Aveanna Execs: ‘Still in a Slugfest’ for Labor

Staffing and reimbursement headwinds remain sticking points for Aveanna Healthcare Holdings Inc. (NASDAQ: AVAH) home health and hospice margins.

The company’s margins for that segment fell to 44.6% in Q1 from 48.7% during the same period in 2022. But payer relationships will be a key to thwarting these pressures, according to executives.

Though Aveanna’s home health and hospice segment has seen greater difficulty during the pandemic compared to its other business lines, the company remains optimistic about its long-term growth potential, according to CFO Dave Ashar.

Advertisement

“Although 2022 was a difficult year for our home health and hospice segment, we firmly believe in this business and its long-term value proposition,” Ashar said in an earnings call. “We have an established home health and hospice platform poised for growth focused on delivering value through sound operational management, and delivering excellence in patient care. We expect to see some sequential improvement throughout 2023 as our direct and indirect cost initiatives take hold.”

Atlanta-based Aveanna serves more than 40,000 patients annually across roughly 300 locations in 33 states. The company provides hospice, home health and private duty services. Aveanna also provides medical solutions and durable medical equipment, among other adult and pediatric health care services.

Aveanna’s revenue reached $466.4 million during the first quarter, a 3.5% rise year over year. The company’s private duty service brought in $372.9 million in Q1, a $22.8 million swell from the previous year.

Advertisement

While margins were up on the private duty side, revenues dipped in the company’s home health and hospice segment took a 15.8% dip to $56.1 million in Q1, compared to the prior year’s quarter. The segment saw improvement sequentially with a $1.4 million increase from Q4 2022.

The company is taking strides to reduce costs, including a focus on “enhanced payer partnerships,” which they expect to ease some of the margin compression, CEO Jeff Shaner indicated.

“We would not be surprised if Q2 is slightly negative, and even if potentially Q3 was slightly negative or break even,” he said during the earnings call. “The value proposition is straightforward. Preferred payers reimburse us a fair rate. We pay market competitive nurse wage rates, while also earning value based payments for achieving positive clinical outcomes and improve staff hours.”

Hospice and home health patient volumes saw a continued positive upswing. Aveanna had a total of 11,900 home health and hospice admissions during Q1, with a weekly average of 900 admissions compared to the low 800s during Q4 2022.

Staffing volumes saw progress as well, though slower than anticipated when it came to new nurse hires. This is in part due to reimbursement rates not keeping pace with inflation, a bane on the company’s ability to offer competitive wages that attract and keep clinical staff, Shaner said.

“We continue to experience staffing rates 15-to-20% greater with significantly higher patient admissions,” he said during the earnings call. “In March, we felt a little bit of a pop out of the first year coming into 2023 [through] some of our large recruitment platforms. That’s really settled in a steady state. We’re still in a slugfest.
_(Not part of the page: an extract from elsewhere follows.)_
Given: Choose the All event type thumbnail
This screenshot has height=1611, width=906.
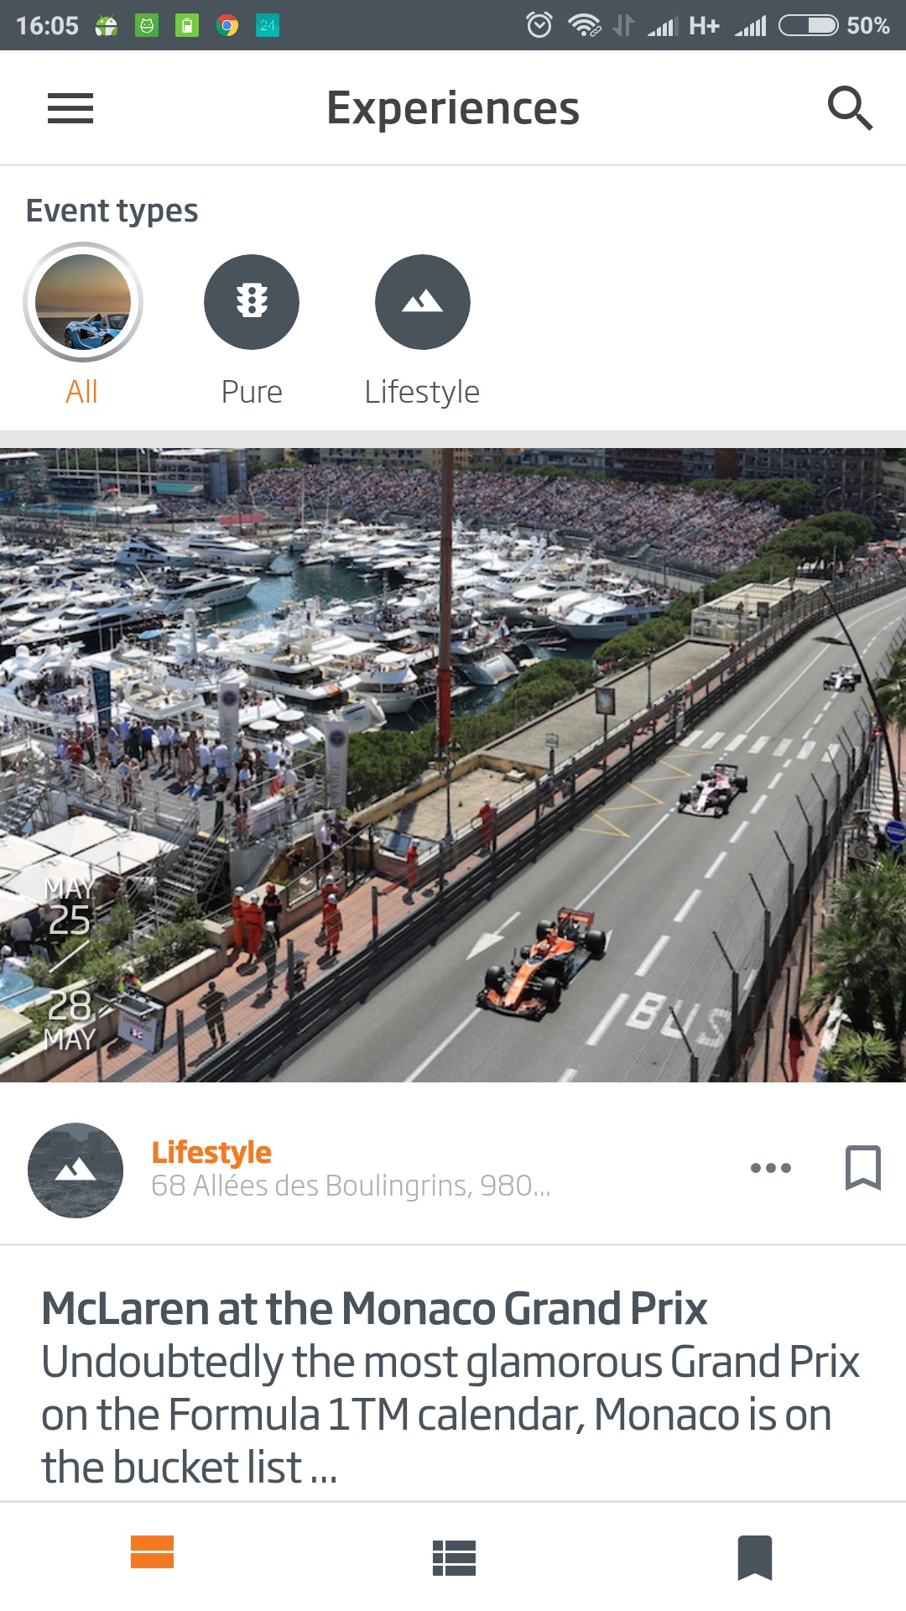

It’s why we’re so committed to this preferred payor strategy, because I think long term we’re going to continue to struggle with inflation eating up any current or steady [hiring] rate we have.”

The U.S. Centers for Medicare & Medicaid Services’ (CMS) recently proposed changes to several Medicaid-related reimbursement avenues may also stir up some headwinds, Shaner added.

This includes proposals that include requiring 80% of Medicaid payments to be spent on compensation for personal care workers and those who provide similar services.

If implemented, these rules could potentially create financial pain points for Aveanna’s payer and provider partners in terms of salary and compensation, according to Shannon Drake, chief legal officer.

Though the company doesn’t anticipate a direct impact on its own operations, this could have larger implications for other health care providers’ ability to recruit, retain and support clinical staff, he explained.

“The precedent that it would set for all of health care is just a dangerous precedent,” Drake said. “The idea that CMS would set an 80% threshold for direct care workers compensation is significantly concerning, and the precedent that it would create, we just don’t think is appropriate. The proposed rule significantly underestimates the oversight of training, onboarding, as well as the electronic visit verification expectation requirements that CMS mandates.”